WHAT IS REQUIRED — Copy out all lines in the material below that contain the string "timestamp".

DATA FOR REVIEW —
■ ■ ■ ■ ■ ■ ■
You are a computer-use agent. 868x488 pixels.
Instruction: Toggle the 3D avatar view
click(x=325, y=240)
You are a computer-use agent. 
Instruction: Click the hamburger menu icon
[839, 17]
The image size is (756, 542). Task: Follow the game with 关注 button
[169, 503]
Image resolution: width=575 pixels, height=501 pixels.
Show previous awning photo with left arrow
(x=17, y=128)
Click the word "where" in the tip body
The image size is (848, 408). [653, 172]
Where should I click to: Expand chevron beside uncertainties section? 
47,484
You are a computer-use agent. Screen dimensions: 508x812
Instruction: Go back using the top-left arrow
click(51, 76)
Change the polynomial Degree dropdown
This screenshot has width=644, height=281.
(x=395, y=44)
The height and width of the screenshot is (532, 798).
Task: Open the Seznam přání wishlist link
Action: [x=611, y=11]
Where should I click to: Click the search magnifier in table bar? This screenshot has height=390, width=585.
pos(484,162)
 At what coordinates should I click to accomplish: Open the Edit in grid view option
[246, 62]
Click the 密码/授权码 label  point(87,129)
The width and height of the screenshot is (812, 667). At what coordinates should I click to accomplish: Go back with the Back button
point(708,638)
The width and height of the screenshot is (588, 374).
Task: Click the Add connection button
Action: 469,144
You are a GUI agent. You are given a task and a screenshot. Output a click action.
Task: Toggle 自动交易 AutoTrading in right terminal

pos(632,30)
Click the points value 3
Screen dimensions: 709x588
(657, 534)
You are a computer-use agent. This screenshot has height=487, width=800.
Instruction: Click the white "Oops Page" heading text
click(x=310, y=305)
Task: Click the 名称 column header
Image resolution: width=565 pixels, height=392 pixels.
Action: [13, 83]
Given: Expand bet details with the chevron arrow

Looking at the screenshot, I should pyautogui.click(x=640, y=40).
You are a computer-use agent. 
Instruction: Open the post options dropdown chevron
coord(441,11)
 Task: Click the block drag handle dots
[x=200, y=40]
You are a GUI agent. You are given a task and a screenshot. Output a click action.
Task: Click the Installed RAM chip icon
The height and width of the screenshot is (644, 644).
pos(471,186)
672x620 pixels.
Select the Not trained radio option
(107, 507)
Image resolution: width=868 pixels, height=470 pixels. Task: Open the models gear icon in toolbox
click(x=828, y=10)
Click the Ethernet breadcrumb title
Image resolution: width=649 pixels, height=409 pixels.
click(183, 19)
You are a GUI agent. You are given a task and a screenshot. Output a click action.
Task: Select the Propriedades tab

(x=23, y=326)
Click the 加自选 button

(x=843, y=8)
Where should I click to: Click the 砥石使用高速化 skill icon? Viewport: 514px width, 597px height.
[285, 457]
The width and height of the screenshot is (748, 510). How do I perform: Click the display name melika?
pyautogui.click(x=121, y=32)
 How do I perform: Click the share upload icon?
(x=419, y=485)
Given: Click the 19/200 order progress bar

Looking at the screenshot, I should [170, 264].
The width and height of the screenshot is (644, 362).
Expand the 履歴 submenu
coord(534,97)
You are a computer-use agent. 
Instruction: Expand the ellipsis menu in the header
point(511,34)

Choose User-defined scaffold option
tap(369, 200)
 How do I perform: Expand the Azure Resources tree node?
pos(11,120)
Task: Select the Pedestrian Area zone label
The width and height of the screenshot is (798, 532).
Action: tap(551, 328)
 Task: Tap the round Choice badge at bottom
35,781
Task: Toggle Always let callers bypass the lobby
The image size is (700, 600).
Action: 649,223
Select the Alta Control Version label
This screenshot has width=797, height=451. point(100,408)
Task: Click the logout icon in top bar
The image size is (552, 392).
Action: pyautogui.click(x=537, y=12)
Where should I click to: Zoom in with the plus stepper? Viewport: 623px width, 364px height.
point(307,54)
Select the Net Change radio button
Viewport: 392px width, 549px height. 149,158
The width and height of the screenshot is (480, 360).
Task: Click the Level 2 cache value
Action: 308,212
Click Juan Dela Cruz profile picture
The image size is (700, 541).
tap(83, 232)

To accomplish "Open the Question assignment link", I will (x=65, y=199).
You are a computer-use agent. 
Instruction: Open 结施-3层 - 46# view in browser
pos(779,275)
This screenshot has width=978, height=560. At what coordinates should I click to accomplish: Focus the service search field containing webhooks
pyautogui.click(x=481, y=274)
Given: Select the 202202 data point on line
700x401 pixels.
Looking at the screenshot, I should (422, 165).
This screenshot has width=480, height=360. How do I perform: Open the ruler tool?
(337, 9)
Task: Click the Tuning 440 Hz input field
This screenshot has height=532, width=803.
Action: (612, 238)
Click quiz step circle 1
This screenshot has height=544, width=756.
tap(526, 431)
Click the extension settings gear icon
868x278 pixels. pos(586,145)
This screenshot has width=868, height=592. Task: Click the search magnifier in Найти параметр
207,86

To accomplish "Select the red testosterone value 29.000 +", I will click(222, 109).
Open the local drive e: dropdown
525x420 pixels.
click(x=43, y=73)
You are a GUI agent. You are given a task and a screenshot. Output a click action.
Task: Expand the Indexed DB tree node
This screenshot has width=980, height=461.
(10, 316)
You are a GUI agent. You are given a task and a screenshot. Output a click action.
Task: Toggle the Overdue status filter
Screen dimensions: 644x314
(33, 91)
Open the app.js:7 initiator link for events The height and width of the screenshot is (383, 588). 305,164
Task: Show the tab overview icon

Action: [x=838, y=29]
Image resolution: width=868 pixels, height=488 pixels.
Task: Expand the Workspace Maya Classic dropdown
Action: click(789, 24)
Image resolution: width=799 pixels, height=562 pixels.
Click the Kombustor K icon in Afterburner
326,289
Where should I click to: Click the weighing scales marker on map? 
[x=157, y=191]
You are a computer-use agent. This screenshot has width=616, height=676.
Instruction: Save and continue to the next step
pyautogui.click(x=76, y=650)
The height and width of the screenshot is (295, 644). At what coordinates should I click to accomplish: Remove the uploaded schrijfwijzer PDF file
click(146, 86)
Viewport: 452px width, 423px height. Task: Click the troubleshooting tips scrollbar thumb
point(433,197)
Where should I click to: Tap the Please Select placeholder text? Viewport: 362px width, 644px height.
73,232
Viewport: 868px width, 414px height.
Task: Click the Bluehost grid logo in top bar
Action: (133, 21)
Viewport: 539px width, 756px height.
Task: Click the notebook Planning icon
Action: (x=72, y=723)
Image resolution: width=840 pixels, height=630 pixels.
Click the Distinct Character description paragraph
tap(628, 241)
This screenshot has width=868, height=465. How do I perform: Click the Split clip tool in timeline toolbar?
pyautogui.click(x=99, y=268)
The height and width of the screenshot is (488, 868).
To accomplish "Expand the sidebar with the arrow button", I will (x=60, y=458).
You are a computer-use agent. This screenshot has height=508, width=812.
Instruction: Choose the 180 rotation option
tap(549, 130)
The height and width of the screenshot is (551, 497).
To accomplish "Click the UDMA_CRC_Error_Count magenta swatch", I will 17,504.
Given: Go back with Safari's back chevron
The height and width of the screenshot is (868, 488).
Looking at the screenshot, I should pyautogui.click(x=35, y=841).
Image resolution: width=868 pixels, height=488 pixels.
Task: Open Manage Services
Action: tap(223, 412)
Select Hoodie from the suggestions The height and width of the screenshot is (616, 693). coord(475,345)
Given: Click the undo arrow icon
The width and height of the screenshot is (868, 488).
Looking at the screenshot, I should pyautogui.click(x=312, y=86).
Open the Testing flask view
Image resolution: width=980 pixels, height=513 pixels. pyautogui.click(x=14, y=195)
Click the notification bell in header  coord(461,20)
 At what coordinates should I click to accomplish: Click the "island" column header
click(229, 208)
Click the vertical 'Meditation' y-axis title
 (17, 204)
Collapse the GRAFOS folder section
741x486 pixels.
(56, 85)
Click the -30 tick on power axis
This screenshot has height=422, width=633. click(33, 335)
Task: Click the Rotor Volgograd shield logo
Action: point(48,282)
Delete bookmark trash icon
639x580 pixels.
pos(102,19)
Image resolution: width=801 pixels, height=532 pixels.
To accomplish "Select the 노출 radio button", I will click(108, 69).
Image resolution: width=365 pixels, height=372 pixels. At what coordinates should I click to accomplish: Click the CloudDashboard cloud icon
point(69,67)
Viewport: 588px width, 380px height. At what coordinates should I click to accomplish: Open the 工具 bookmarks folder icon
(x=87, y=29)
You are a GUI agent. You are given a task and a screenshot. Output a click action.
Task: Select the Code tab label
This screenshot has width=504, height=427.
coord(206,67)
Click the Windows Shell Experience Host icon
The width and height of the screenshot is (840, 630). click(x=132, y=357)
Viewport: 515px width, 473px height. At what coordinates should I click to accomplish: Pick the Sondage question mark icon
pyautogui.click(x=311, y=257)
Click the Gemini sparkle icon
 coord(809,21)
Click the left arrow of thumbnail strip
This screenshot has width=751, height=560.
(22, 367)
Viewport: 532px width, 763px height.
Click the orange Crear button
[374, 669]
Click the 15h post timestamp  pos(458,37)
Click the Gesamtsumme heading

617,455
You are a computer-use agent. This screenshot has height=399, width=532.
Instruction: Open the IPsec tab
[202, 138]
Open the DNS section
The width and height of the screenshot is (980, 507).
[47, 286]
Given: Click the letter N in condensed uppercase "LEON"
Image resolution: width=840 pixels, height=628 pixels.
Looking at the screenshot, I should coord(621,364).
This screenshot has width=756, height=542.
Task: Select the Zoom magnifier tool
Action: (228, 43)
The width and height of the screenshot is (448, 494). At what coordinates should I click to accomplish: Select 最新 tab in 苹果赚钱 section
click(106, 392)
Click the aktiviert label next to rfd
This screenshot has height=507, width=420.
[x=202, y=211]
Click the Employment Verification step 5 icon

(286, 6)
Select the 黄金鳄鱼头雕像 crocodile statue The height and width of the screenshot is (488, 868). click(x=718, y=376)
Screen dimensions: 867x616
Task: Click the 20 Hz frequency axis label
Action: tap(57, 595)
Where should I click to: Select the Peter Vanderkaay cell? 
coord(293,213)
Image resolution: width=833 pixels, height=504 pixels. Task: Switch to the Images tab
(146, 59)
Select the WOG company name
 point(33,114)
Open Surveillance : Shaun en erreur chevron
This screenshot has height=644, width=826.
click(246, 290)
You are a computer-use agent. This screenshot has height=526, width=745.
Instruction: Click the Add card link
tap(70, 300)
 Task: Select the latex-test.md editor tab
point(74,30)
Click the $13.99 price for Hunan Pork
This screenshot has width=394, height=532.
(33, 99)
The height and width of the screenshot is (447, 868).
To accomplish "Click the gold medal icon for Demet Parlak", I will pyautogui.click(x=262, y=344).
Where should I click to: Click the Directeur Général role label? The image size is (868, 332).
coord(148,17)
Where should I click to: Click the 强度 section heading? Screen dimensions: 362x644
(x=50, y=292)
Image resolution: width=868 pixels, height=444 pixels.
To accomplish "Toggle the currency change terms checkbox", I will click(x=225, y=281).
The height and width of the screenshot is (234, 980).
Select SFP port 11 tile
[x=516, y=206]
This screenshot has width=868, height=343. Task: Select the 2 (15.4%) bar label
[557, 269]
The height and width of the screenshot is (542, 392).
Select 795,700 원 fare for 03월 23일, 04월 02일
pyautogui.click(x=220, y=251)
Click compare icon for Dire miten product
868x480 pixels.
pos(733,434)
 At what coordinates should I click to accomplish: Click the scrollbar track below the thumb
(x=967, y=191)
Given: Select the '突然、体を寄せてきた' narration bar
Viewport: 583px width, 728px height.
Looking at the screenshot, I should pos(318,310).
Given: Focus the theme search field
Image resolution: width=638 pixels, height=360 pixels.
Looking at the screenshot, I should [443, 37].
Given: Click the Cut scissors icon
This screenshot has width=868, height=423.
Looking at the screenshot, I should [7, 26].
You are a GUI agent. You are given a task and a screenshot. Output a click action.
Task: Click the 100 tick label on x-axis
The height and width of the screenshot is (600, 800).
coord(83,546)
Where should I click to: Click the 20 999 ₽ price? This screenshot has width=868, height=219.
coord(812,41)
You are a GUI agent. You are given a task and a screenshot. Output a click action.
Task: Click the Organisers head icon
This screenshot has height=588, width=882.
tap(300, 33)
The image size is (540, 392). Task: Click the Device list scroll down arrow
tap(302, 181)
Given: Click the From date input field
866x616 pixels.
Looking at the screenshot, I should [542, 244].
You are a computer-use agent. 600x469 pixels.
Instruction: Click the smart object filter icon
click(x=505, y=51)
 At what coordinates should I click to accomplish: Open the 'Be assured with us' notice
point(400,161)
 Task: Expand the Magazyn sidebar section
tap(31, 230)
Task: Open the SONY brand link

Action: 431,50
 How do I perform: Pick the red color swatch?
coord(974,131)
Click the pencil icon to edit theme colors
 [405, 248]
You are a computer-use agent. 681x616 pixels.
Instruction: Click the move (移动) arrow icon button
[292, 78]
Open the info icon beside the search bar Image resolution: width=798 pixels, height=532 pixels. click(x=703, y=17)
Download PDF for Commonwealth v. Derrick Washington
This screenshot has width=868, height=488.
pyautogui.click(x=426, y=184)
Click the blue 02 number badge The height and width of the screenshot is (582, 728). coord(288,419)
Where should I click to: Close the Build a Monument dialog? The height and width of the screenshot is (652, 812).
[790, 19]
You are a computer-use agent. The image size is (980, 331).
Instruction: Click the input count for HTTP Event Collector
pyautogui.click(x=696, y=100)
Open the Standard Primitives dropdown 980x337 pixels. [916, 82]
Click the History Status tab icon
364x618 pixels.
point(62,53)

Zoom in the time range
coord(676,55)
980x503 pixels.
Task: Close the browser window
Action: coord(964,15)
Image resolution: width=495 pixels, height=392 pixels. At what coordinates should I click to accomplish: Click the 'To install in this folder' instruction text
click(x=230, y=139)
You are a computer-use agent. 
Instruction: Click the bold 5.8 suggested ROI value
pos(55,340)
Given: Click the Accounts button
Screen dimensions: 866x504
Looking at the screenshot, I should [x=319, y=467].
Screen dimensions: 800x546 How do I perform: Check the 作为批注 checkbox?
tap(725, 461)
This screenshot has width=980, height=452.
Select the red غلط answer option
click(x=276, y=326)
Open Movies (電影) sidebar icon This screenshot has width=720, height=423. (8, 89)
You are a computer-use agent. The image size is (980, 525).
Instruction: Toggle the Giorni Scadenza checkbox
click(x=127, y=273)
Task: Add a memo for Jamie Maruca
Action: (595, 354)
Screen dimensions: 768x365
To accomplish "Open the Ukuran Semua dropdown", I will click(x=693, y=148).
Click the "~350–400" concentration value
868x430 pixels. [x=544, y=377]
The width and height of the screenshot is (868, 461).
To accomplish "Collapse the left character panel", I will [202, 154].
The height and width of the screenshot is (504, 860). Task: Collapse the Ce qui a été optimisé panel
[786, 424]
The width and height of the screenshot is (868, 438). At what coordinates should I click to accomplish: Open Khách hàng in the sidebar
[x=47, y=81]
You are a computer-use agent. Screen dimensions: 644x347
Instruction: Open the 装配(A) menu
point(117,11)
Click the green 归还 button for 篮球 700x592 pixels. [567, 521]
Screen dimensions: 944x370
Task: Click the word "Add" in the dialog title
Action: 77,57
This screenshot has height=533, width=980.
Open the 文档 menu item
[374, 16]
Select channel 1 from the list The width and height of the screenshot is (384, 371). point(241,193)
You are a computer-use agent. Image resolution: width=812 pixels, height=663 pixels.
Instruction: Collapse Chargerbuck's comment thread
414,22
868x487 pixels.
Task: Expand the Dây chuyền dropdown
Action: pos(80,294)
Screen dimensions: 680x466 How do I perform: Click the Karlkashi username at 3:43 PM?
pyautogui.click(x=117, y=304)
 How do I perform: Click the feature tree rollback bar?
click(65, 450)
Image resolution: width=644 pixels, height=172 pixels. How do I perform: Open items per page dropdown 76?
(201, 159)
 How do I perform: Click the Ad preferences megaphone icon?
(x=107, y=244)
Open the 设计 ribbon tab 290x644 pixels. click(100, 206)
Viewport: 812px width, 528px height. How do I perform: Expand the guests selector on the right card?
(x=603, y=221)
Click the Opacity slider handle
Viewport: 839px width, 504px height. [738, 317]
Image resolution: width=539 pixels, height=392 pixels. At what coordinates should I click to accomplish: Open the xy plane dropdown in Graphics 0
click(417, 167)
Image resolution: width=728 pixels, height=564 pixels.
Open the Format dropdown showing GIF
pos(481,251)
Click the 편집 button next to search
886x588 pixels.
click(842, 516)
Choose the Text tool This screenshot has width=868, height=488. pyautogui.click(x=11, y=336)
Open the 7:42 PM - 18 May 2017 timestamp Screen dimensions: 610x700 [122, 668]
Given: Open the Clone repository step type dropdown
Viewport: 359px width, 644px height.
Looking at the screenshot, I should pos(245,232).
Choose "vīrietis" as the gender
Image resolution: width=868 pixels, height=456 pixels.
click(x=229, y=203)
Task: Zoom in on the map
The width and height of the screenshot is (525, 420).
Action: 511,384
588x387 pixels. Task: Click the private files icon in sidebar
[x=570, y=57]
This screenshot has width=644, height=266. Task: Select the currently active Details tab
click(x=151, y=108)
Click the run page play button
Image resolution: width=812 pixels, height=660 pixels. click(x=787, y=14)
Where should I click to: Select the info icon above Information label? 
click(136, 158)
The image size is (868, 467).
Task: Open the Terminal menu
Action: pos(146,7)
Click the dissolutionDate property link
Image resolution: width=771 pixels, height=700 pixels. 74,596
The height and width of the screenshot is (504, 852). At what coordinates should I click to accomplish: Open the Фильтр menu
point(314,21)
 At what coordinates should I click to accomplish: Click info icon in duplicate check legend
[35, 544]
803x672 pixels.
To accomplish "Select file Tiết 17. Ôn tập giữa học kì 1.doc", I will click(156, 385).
■ ■ ■ ■ ■ ■ ■
RESPONSE AREA —
Click the 15h post timestamp  pos(458,37)
Open the 7:42 PM - 18 May 2017 timestamp Screen dimensions: 610x700 [122, 668]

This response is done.